ESTRO 2022 - Abstract Book
S669
Abstract book
ESTRO 2022
Current dose de- or escalation trials for head and neck cancer (HNC) patients generally use tumor staging (including HPV status) as patient eligibility criteria. Model-based patient selection of low, intermediate and high-risk patients could improve the effectiveness of personalized dose strategies. The aim is to develop a robust international overall survival risk- stratification model based more than 4500 HNC patients. Materials and Methods The inclusion criteria were HNC patients with squamous cell carcinomas treated with (chemo)radiation, without prior HN treatment. Data from 3 different institutes was split into 4 cohorts: a training (n=2241), independent test (n=786), and 2 external validation cohorts: Cohort 1 (n=1087) and Cohort 2 (n=497). Data imputation was only used in the training cohort; all other data was complete. We constructed: 1) a non-spatial clinical variable model to establish the outcome risk estimation based on the large-scale data, followed by 2) optional radiomics (spatial) component to further prediction improvement. Training of the Cox regression models was performed with bootstrapped forward selection. The clinical models were validated in the independent test and 2 validation cohorts. Subsequently, patients were stratified into high, intermediate and low risk overall survival probability based on the predicted 2-year mortality risk; with a priori thresholds of >25% for high risk and <5% for low risk. The additional radiomics component was developed in imaging sub cohorts (Table). The selected radiomics predictors were added to the linear predictor from the final clinical model. Results In the multivariable analyses Performance score, AJCC 8th stage, pack years, and Age were selected for the prediction of overall survival (NB: AJCC 8th stage is based on T and N stage, tumor site and HPV status) . Model performance was stable over different cohorts with c-indices ranging from 0.72-0.76 (Table). The prediction model was highly discriminative for stratifying high, intermediate and low risk patients (Figure); the cumulative 5-year overall survival ranged from 92-98% for the low risk group and from 17-46% for the high risk group. The clinical prediction model outperformed clinical standard- of-care AJCC 8th stage prognosis (Table) . In smaller imaging cohorts, the addition of selected radiomics features to the clinical model’s linear predictor further improved the performance in training and validation cohort 1(Table).

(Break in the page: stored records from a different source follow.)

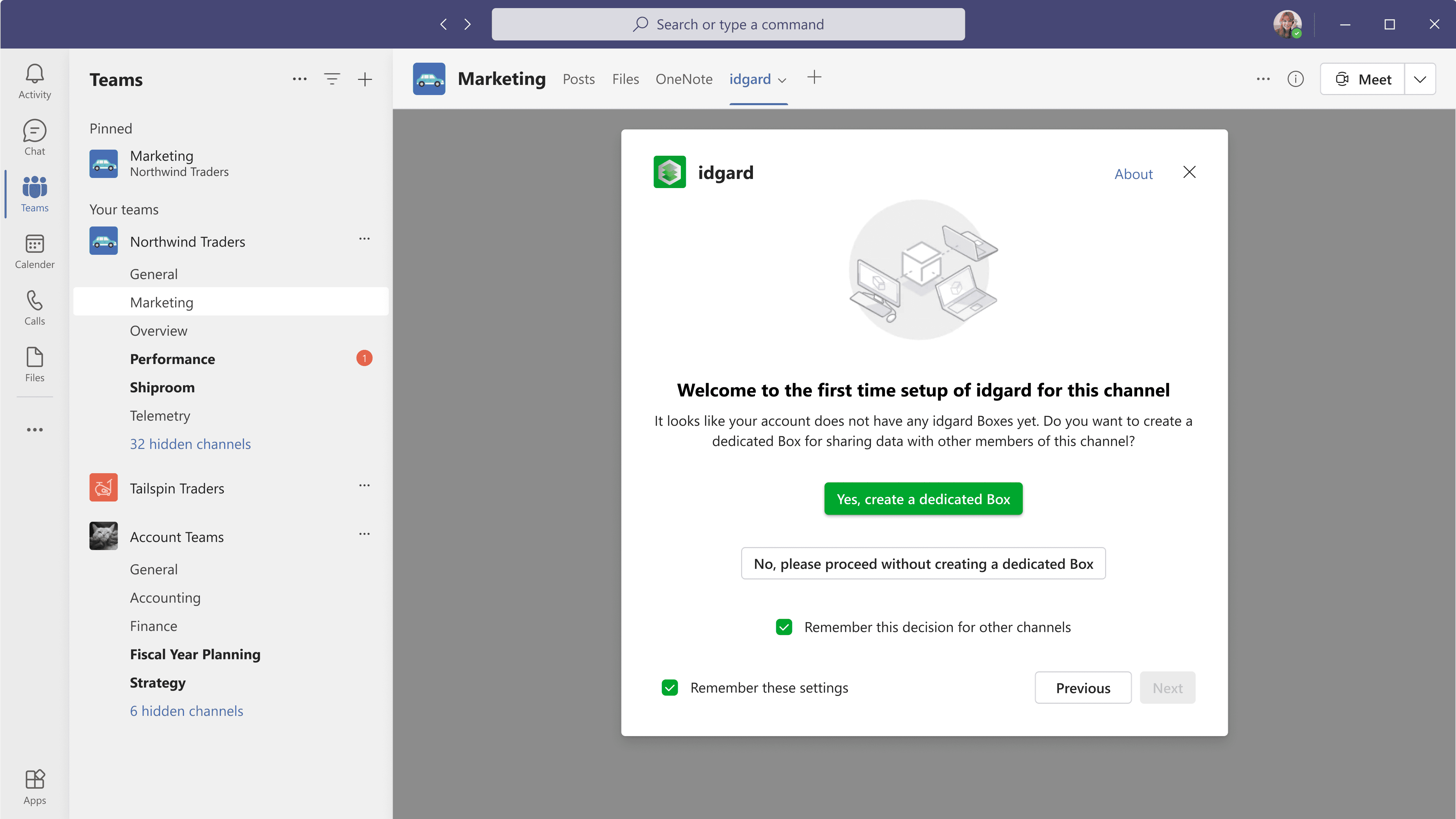Close the idgard setup dialog
The height and width of the screenshot is (819, 1456).
[x=1189, y=172]
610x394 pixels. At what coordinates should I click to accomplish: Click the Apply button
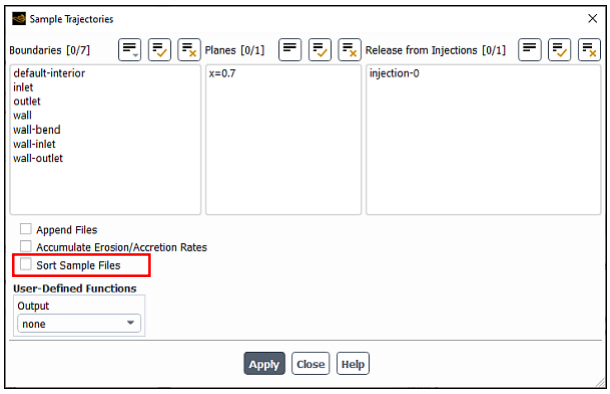[x=265, y=364]
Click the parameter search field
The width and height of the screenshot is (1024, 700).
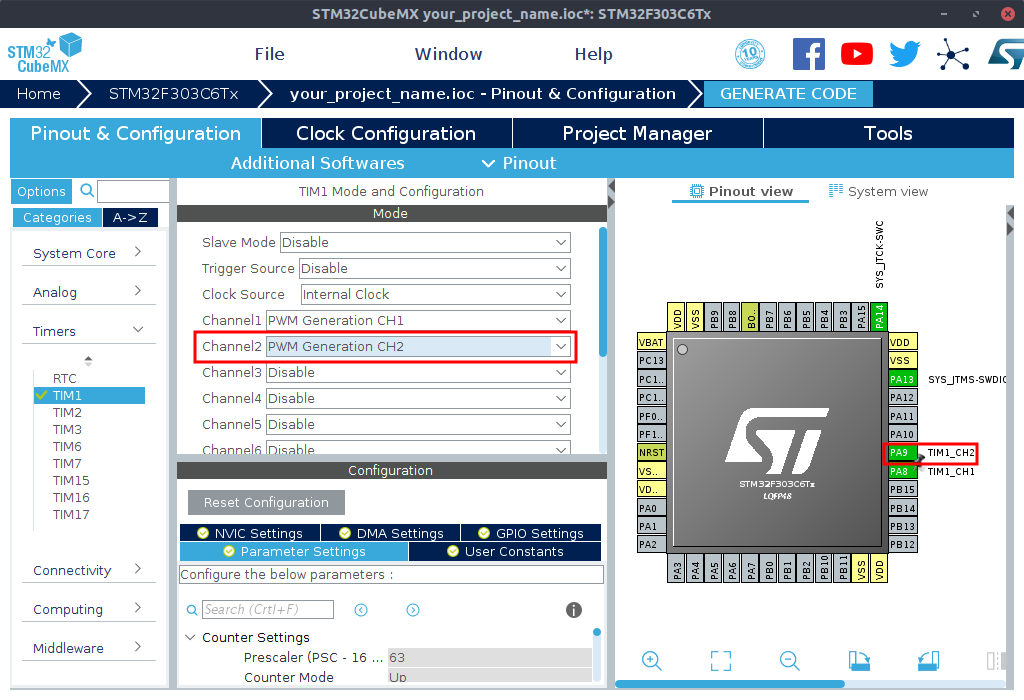pyautogui.click(x=266, y=610)
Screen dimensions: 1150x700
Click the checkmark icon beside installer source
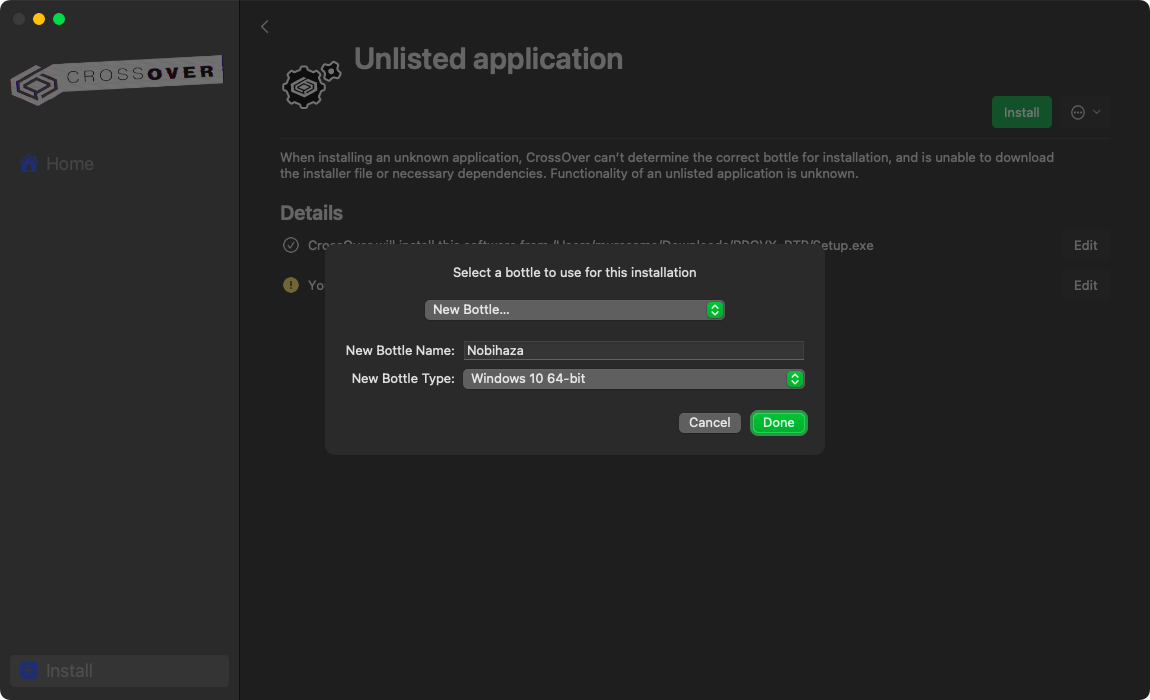pyautogui.click(x=291, y=245)
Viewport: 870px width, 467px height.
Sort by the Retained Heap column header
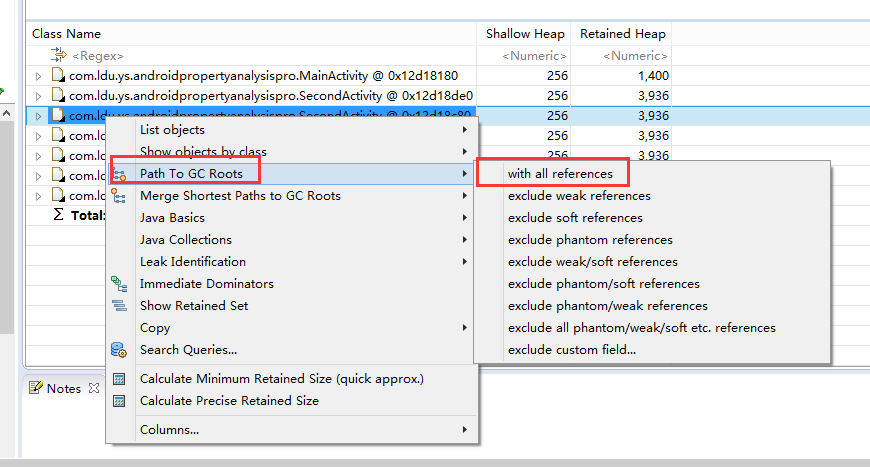[x=622, y=34]
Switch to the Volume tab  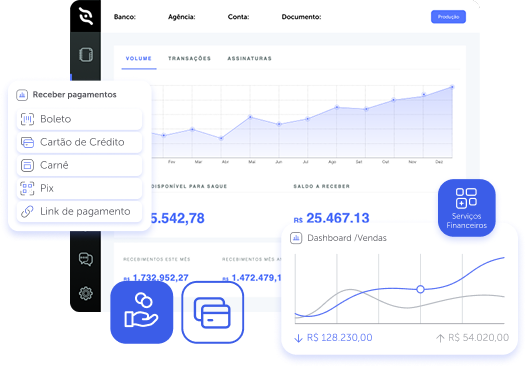[x=139, y=58]
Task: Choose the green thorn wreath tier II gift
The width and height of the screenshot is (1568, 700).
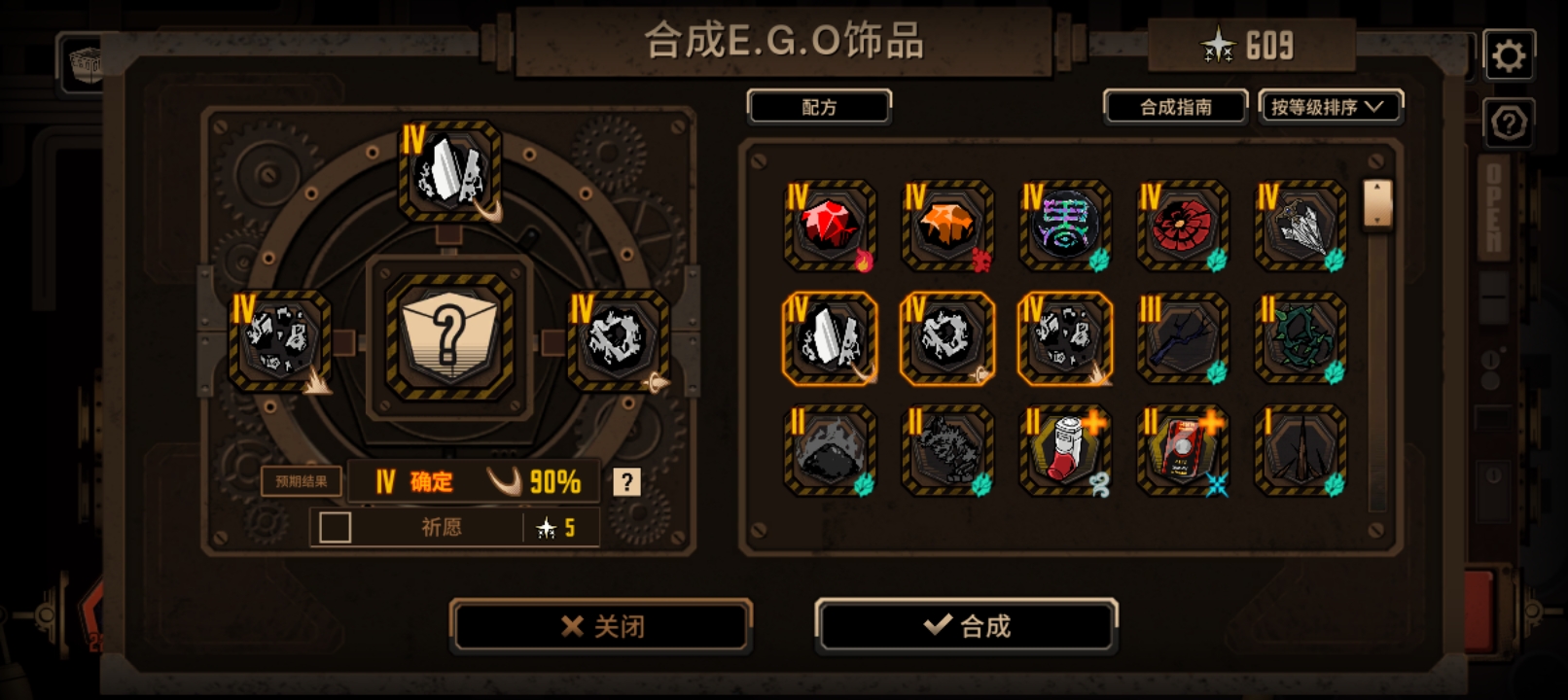Action: 1301,338
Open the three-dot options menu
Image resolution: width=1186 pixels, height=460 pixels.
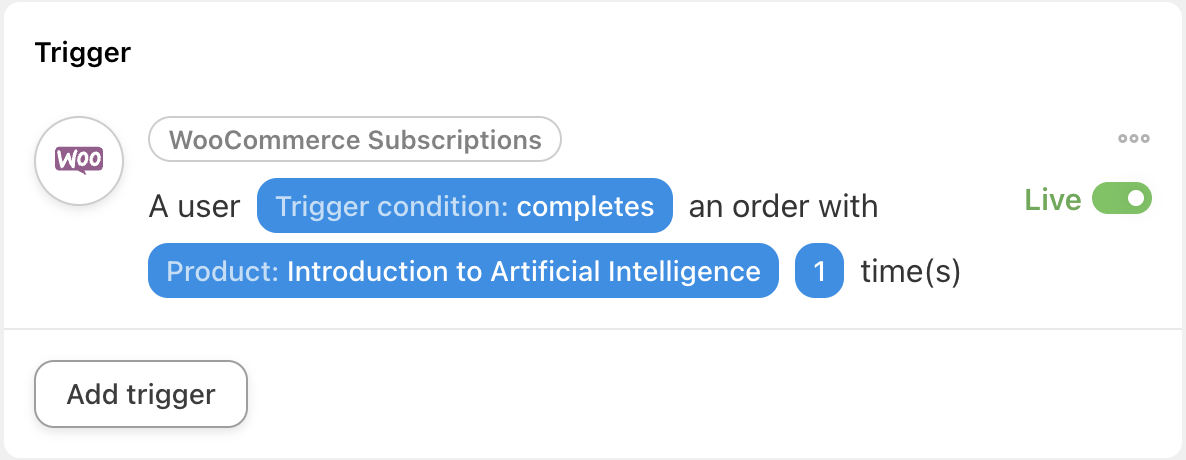[1134, 139]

Conclusion This international multi-institutional dataset allowed for the development and validation of a robust overall survival risk- stratification model. The clinical model showed exceptional distinction capacity to select low and high-risk patients for potential dose de-escalation and escalation strategies. Additionally, our right-censoring-aware prediction model approach provides a framework for robust clinical prediction (i.e. without refitting), and has simultaneous flexibility to add image features for further improved risk estimation.